在这种背景下,Ralph 方法的运作方式如下:

  • 为项目设定一个目标,然后持续运行或重新运行 Agent,直到实现目标。
  • 以“压缩”形式将已经完成的工作持久化到文件系统中,例如保存为日志或更新后的计划。
  • 使用全新的上下文启动 Agent,从而尽量减少“上下文腐化”。
  • 在必要时,允许每个 Agent 添加或修改“总体计划”。

Huntley 用这个方法从零构建了一门编程语言,验证了可行性。但直到更强模型出现后,它才在在开发者圈子里迅速传开。

Loop 的爆火也离不开 Anthropic 和 OpenAI 的一些核心开发者。最开始是在 Anthropic 的开发者大会上,Claude Code 的创造者 Boris Cherny 表示:“我现在已经不再提示 Claude 了。我运行的是一些循环,由这些循环去提示 Claude,并判断接下来该做什么。我的工作是编写循环。”

随后,Peter Steinberger 也发帖呼吁开发者停止直接提示编程 Agent:“每月提醒一次:你不应该再亲自提示编程 Agent 了。你应该设计能够提示 Agent 的循环。”

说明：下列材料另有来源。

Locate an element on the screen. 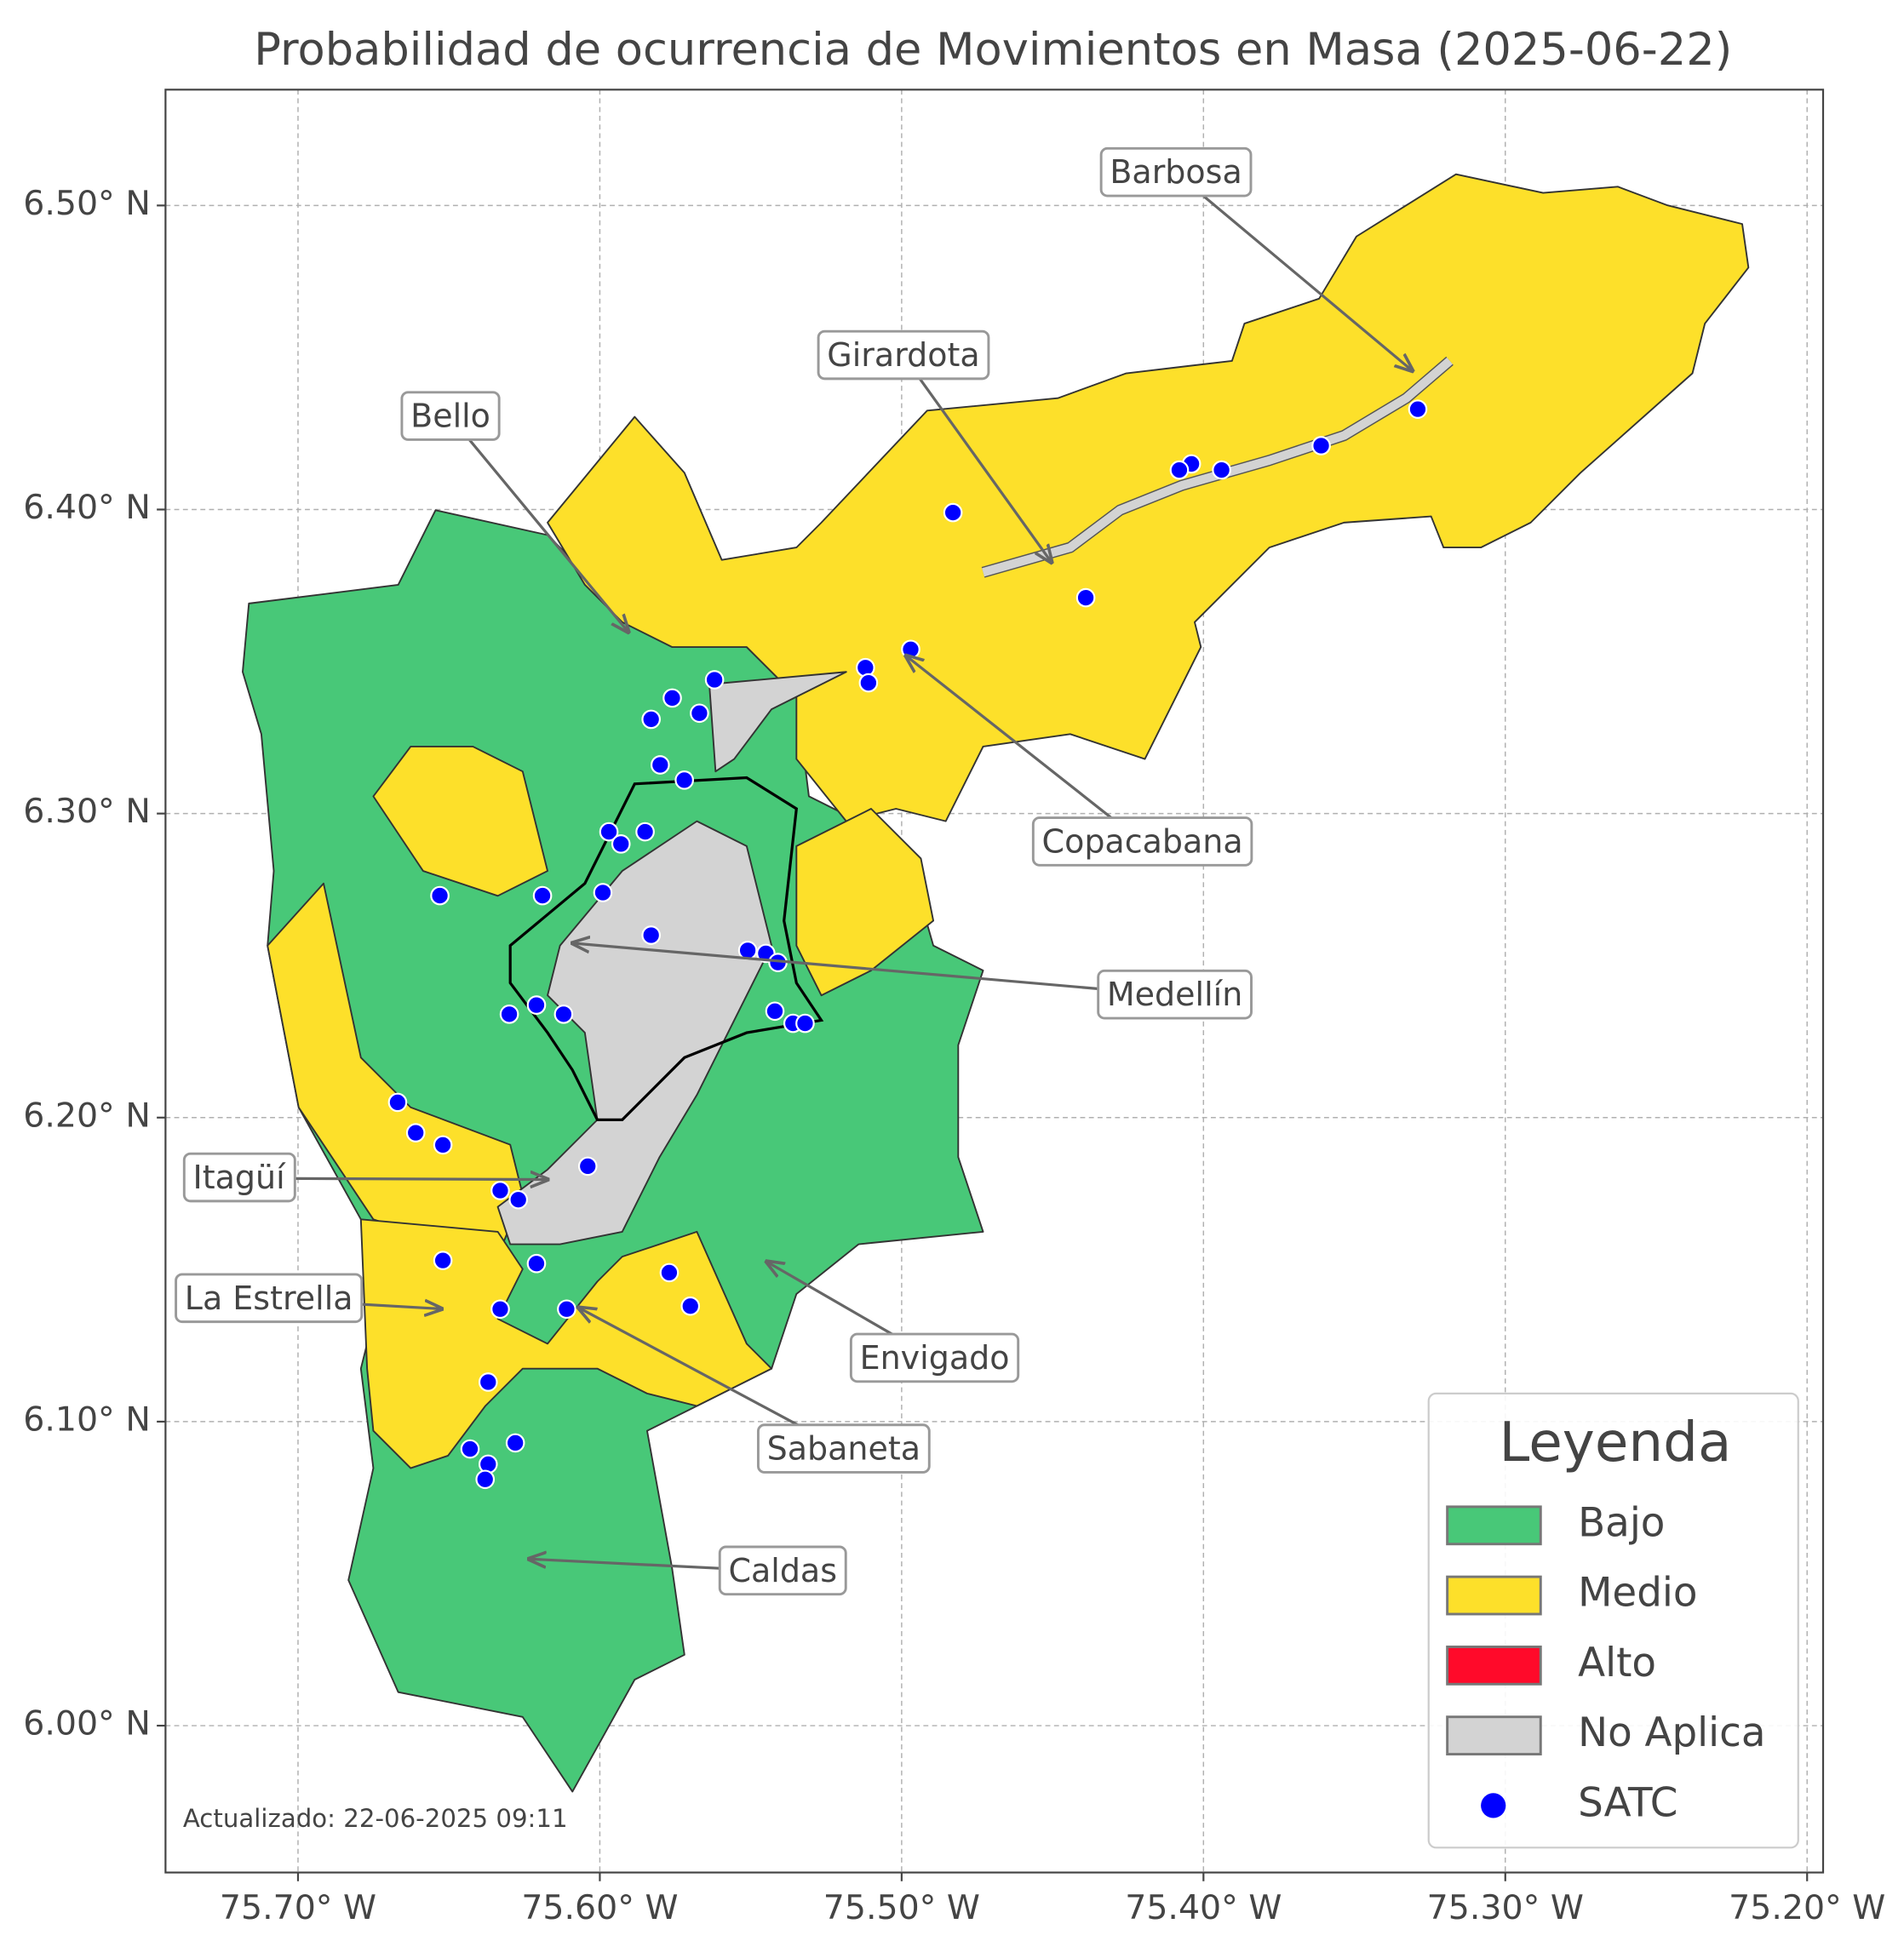 This screenshot has width=1904, height=1941. annotation-label: Copacabana is located at coordinates (1142, 841).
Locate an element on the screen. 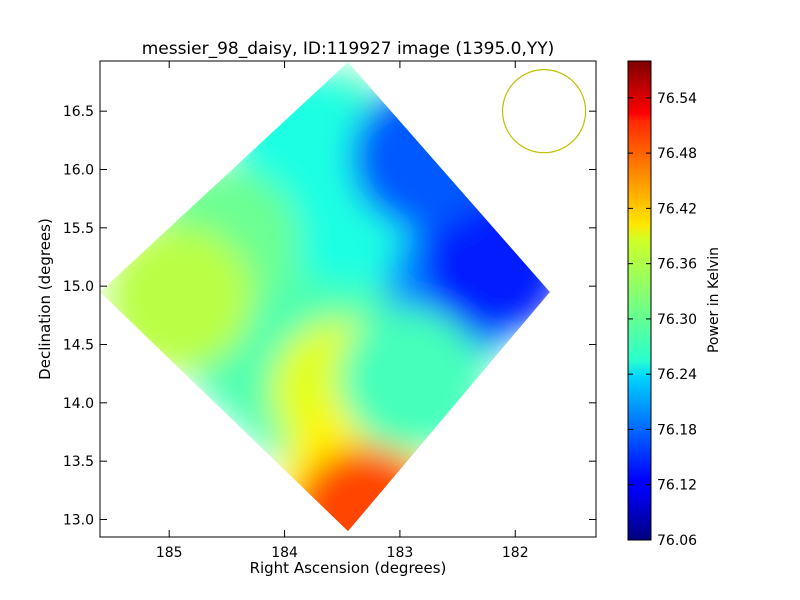  y-tick-label: 13.5 is located at coordinates (78, 462).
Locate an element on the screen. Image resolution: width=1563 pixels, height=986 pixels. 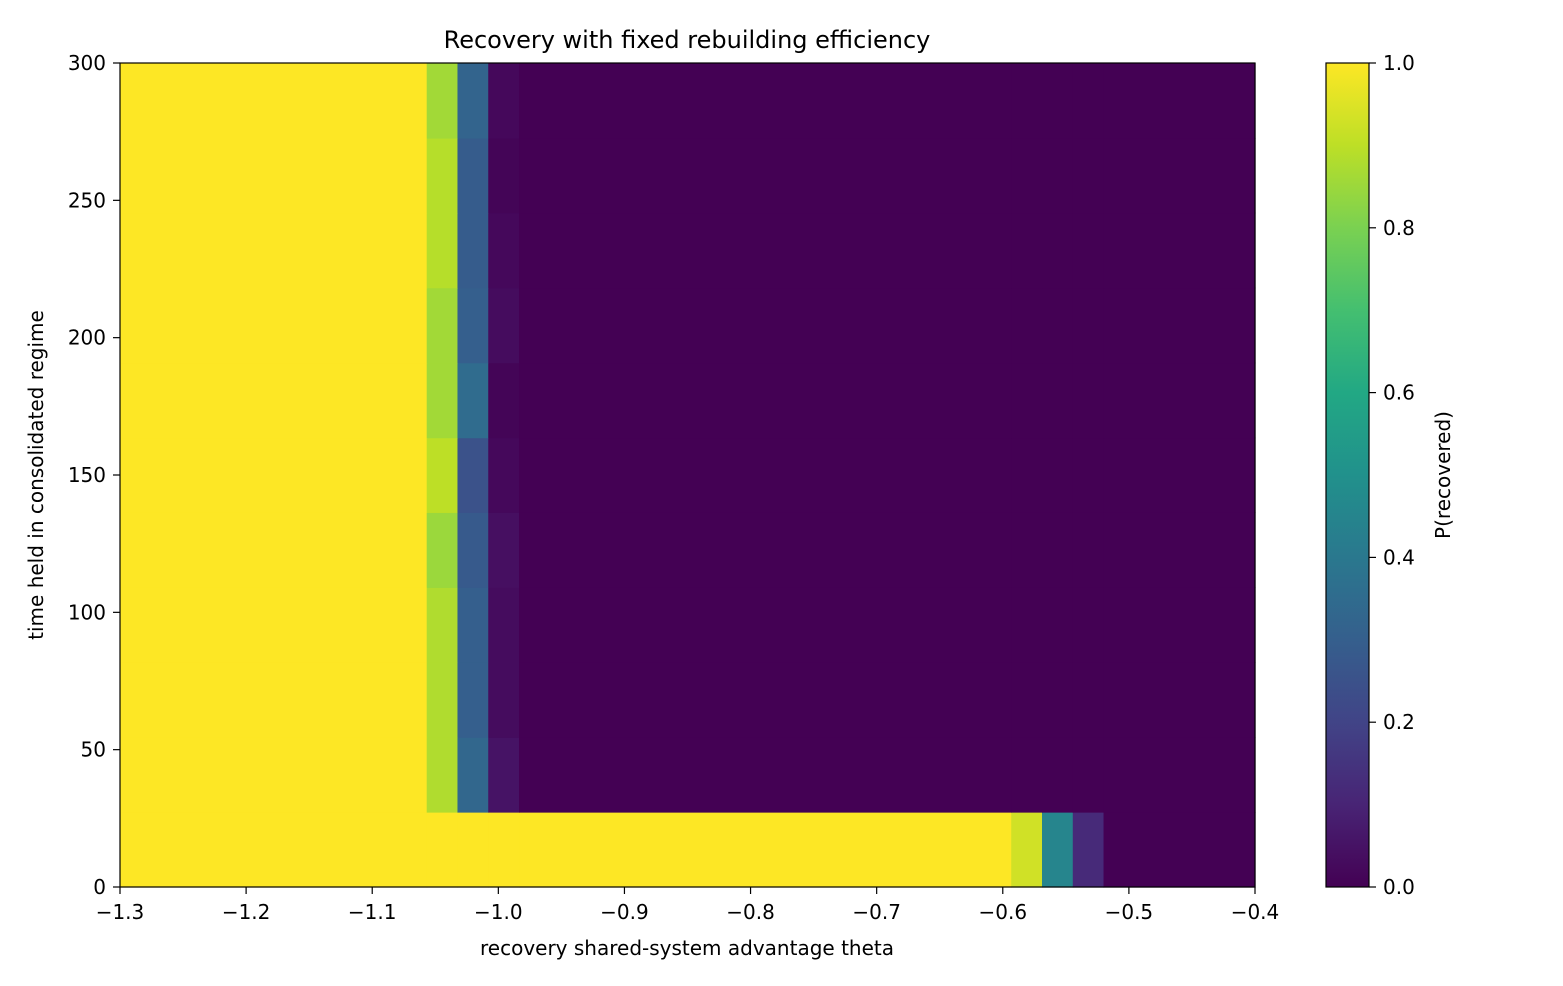
x-tick-label: −1.2 is located at coordinates (246, 912).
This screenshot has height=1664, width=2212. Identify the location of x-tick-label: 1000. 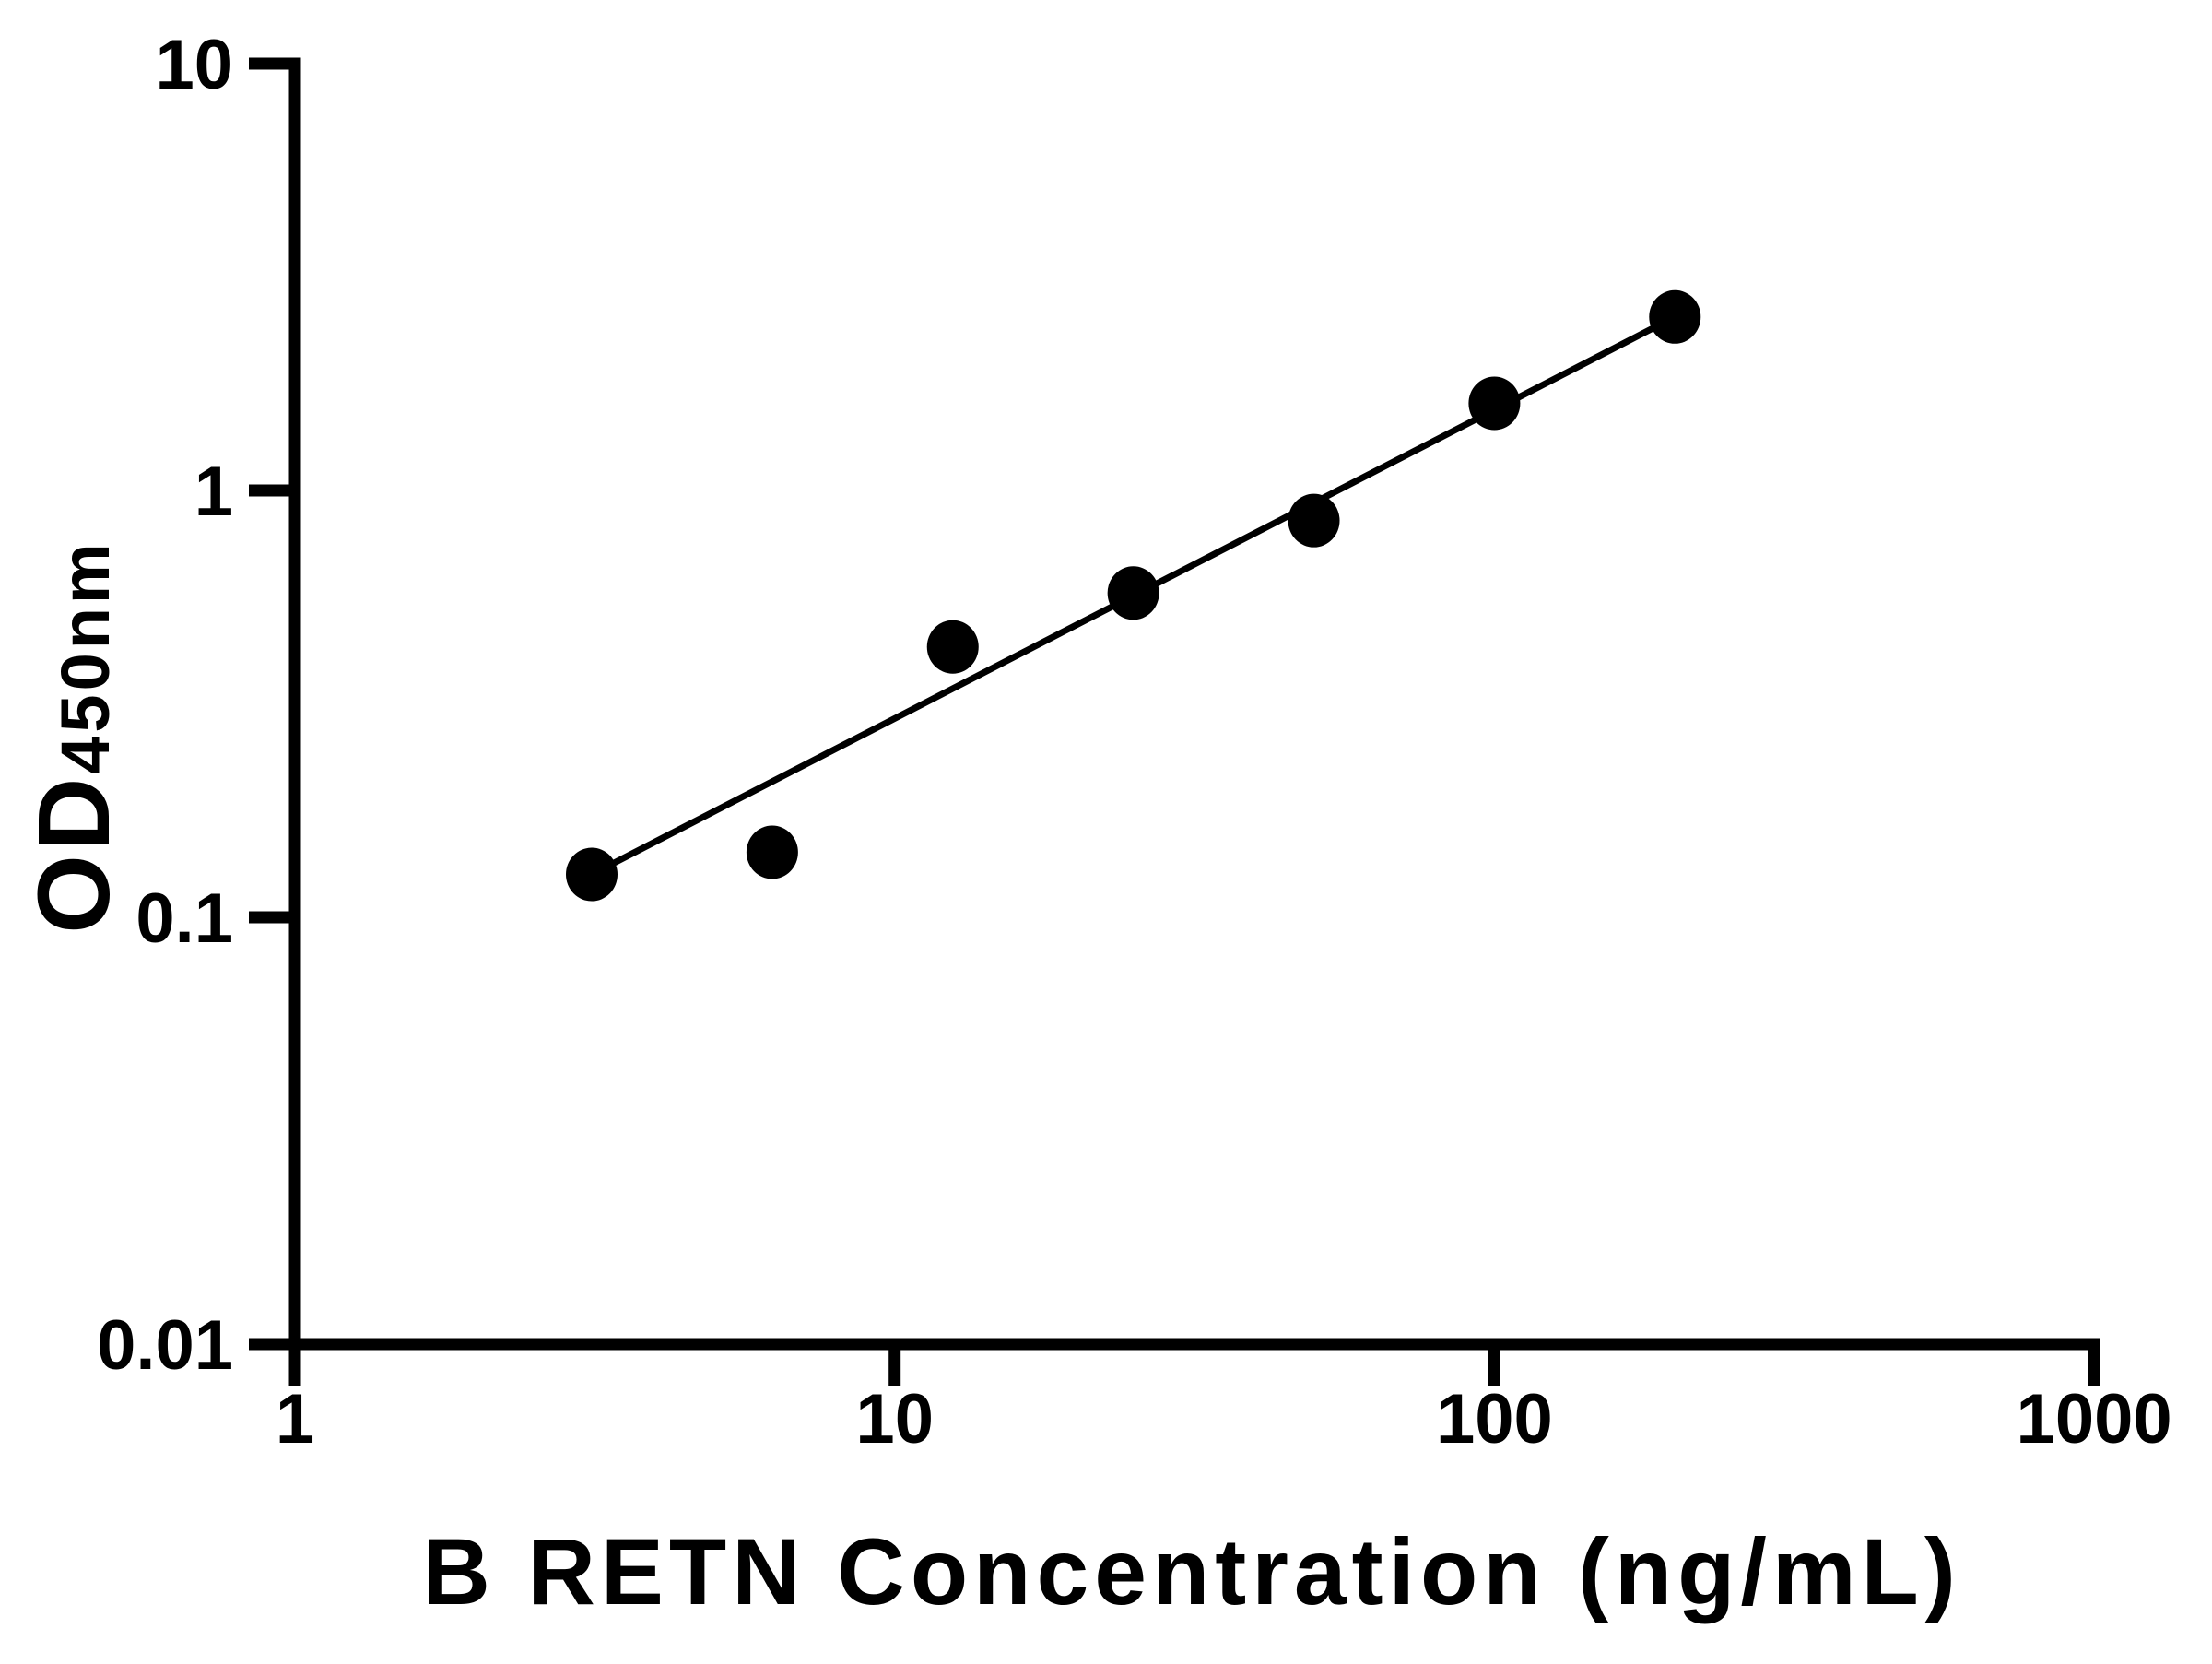
(2094, 1419).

前 Google 工程师 Addy Osmani 随后还专门撰写了一篇题为《Loop Engineering》的文章,将其概括为:“循环工程,就是让自己退出亲自提示 Agent 的位置,转而设计一个替你完成这件事的系统。”

概念有了,名字有了,基础设施也迅速跟进。

2026 年 4 到 5 月,Codex、Claude Code、Hermes 相继推出 /goal 命令,把手工编写的循环产品化为一条指令。

在 Ralph 开始广泛应用约六个月后,Codex 发布了 goal 功能

Codex 文档写道:“Goals 是 Codex 中持久存在的目标,可以让一个对话线程在多轮交互中持续朝着明确的结果推进。Goal 会为 Codex 提供一个完成条件:什么状态应该成立、如何检查是否成功,以及哪些约束必须始终得到保留。”

文档特别指出:“普通提示词表达的是:接下来做这件事。Goal 表达的是:继续工作,直到这个结果成立。”

在普通请求中,Codex 会处理当前指令,汇报结果,然后等待下一步。在使用 Goal 时,线程上会附着一个持久目标。一轮执行结束之后,它可以检查当前证据,并判断目标是否已经完成。如果答案是否定的,并且 Goal 仍然处于激活状态、预算也没有耗尽,Codex 就可以从最新状态继续工作。

比如:“在保证正确性测试套件始终通过的前提下,将结账基准测试中的 p95 延迟降低到 120 毫秒以下。”

这是一个足够清晰的“结束标准”,可以直接交给 Agent。随后,Agent 会自行拆分任务、创建子 Agent,并持续运行,直到工作完成。Codex 团队借鉴了 Ralph 循环的思路,在此基础上构建了基础设施:协调多个 Agent,避免它们彼此干扰;管理状态;运行测试;启动和停止 Agent;随后又增加了预算设置等功能。

Goals 功能的架构

开发者如何使用循环

那开发者实际在用循环做什么?根据社区反馈,最常见的场景还是处理一些周期性工作。

但循环的能力远不止于此。真正体现循环工程价值的,是一些更复杂的、需要持续迭代的长期任务。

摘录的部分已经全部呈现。